TASK DIRECTIONS: Leaving out all pictures, repeat exactly the lines from the one that holds "Screen dimensions: 508x390" to the last line of the entries below.

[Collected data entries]
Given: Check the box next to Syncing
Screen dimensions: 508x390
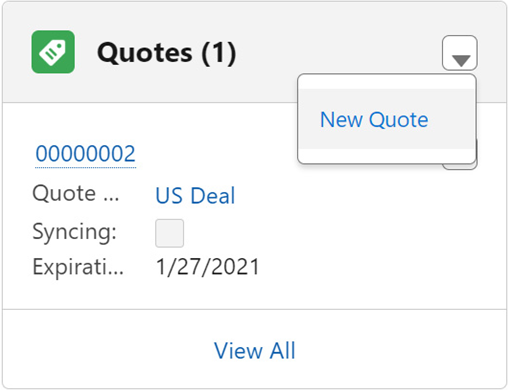Looking at the screenshot, I should point(169,233).
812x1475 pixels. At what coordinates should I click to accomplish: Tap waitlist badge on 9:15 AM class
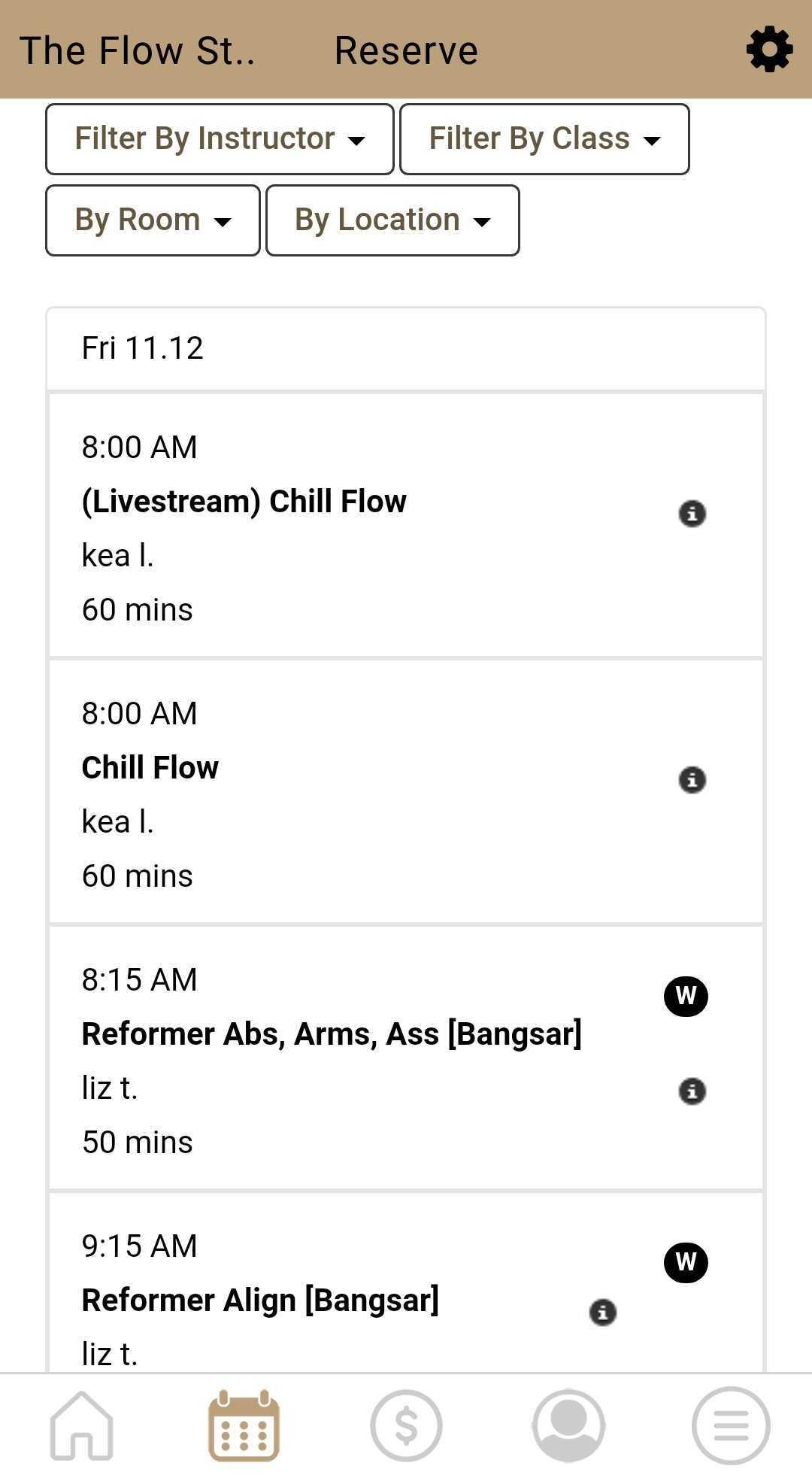point(686,1262)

ANSWER FOR THE TASK:
Screen dimensions: 508x390
Looking at the screenshot, I should point(169,233).
812x1475 pixels. At what coordinates should I click to accomplish: Tap waitlist badge on 9:15 AM class
point(686,1262)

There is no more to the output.